Written evidence submitted by the Department for Levelling Up, Housing and Communities [FSS 062]
The current state of financial resilience of social housing providers
- Registered providers of social housing (RPs) are facing a more challenging position than in recent years. It is vital that RPs manage their resources effectively to ensure that their financial viability is maintained and that they deliver on their responsibilities to their residents. The Government recognises that this will involve difficult trade-offs in some cases, and that this will potentially affect the delivery of new homes and discretionary improvements to existing homes over and above regulatory requirements.
- Our evidence sets out the Government’s view of the financial resilience of Private Registered Providers (PRPs) and Local Authority Registered Providers (LAs). Some of the data is presented separately for PRPs and LAs, due to differences in their financial and regulatory arrangements.
- PRPs with 1,000 or more homes, who together hold more than 95% of PRP homes, remain broadly financially viable in aggregate. According to the forecasts they made in June 2022, their five-year forecast interest cover was 147% and their projected indebtedness as a multiple of turnover remained stable. This is after having factored in £40.7bn of forecast expenditure on repairs and maintenance over five years (a 16% increase compared to the forecasts made in June 2021)[1] and £87.5bn of forecast development spend.
- The Government recognises that the scale of the financial challenge PRPs face will have increased further since they made their June 2022 forecasts. This is due to a number of factors, including further inflationary pressure, higher borrowing costs and the Government’s decision to cap most social housing rent increases at 7% in 2023-24 in order to help ease cost of living pressures on tenants. PRPs’ financial position may also be affected by weaker housing market conditions (although the number of properties they hold that have been unsold for more than six months is lower than it was two years ago).[2]
- The financial viability regrades published by the Regulator of Social Housing (RSH) towards the end of 2022 reflected the increased degree of financial challenge, but RSH also noted that the PRP sector remained in a strong financial position overall.[3] We will be looking carefully at RSH’s summary of the forecasts to be submitted by PRPs this June.

Data provided:
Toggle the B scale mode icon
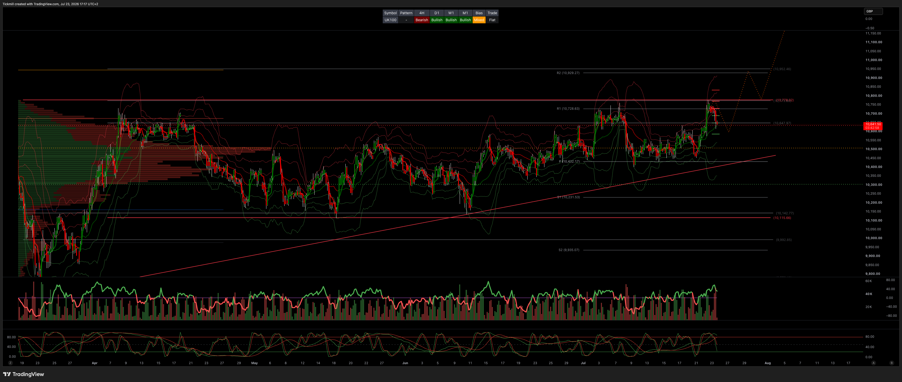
--
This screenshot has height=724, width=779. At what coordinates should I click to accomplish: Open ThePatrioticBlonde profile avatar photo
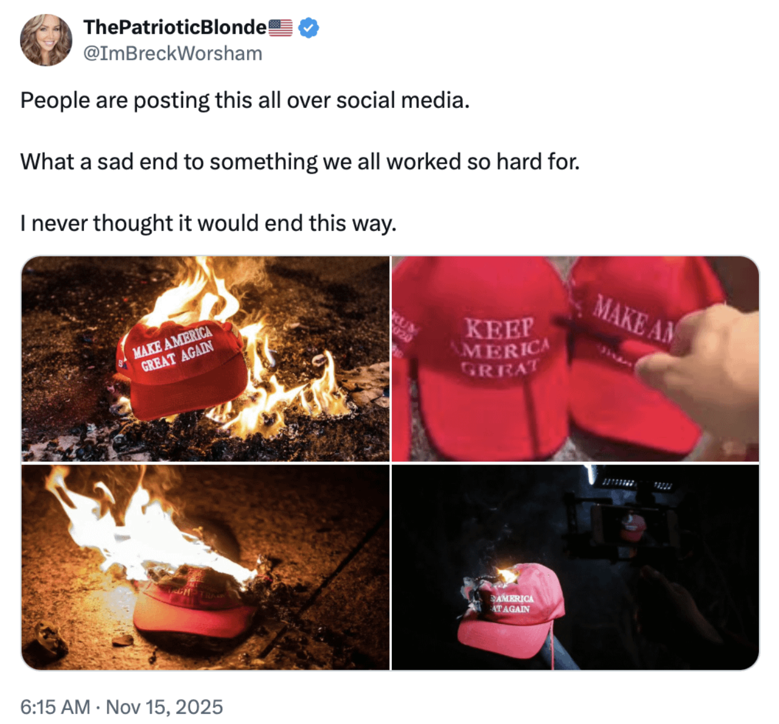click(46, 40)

Goals:
1. Can you duplicate everything in the social housing submission from "Written evidence submitted" down to "above regulatory requirements."?
2. Could you condense the paragraph of the social housing submission that begins "PRPs with 1,000 or more homes" into a short bulleted list that keeps its main facts?

Response list:
1.
Written evidence submitted by the Department for Levelling Up, Housing and Communities [FSS 062]
The current state of financial resilience of social housing providers
- Registered providers of social housing (RPs) are facing a more challenging position than in recent years. It is vital that RPs manage their resources effectively to ensure that their financial viability is maintained and that they deliver on their responsibilities to their residents. The Government recognises that this will involve difficult trade-offs in some cases, and that this will potentially affect the delivery of new homes and discretionary improvements to existing homes over and above regulatory requirements.

2.
- PRPs with 1,000 or more homes hold more than 95% of PRP homes and remain broadly financially viable in aggregate.
- Their June 2022 forecasts put five-year interest cover at 147%, with projected indebtedness as a multiple of turnover staying stable.
- These figures already account for £40.7bn of forecast repairs and maintenance spending over five years, which is 16% more than the June 2021 forecasts.
- They also account for £87.5bn of forecast development spending.